Boa parte da população mundial se concentra na torcida a cada quatro anos, nos Jogos Olímpicos, mesmo que as competições mundiais aconteçam todos os anos em várias categorias. Em especial, a Ginástica Artística é uma das mais populares, porque vamos combinar: ver acrobacias e pessoas desafiando a gravidade é irresistível.

Era muito pequena quando Nadia Comaneci virou a lenda que ainda é hoje, e ela me fez querer ter aquela franjinha e aprender a saltar. Até hoje não sei dar cambalhota, mas a dança clássica foi uma alternativa imediata na qual consegui aprender.

E em 2024, falamos e choramos com o grande retorno de Simone Biles, fazendo história e passando para o campo da lenda. Uma lenda merecida e ainda mais emocionante se lembrarmos de como ela foi corajosa ao encarar de frente a crítica mundial ao decidir priorizar sua saúde mental e não competir nos jogos de 2020, na verdade realizados em 2021, em Tóquio.

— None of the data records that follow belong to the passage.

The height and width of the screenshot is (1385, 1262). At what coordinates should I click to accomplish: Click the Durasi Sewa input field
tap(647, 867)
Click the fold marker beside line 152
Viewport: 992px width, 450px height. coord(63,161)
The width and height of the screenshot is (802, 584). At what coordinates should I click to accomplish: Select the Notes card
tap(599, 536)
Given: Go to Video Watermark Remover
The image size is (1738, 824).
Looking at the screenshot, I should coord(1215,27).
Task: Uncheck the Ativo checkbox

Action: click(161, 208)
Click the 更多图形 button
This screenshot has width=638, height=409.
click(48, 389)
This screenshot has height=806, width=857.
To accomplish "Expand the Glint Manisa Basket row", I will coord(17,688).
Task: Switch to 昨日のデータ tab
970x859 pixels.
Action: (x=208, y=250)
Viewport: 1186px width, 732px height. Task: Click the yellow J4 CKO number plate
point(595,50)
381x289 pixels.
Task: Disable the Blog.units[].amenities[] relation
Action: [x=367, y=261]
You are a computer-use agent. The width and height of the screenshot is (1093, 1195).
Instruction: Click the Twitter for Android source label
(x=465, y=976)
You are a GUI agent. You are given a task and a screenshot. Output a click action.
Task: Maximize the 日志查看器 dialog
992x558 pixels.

A história de Simone está lindamente contada no documentário da Netflix, O Retorno de Simone Biles, que parou justamente para completar os últimos episódios com a consagração dela em Paris. Sua história vai virar filme, a gente já sabe. Mas a parte mais dramática, justamente a de parar e não se arriscar, jogou luz sobre outra lenda, uma que o cinema ainda não visitou e que deveria, imediatamente. Falo da história de Elena Mukhina.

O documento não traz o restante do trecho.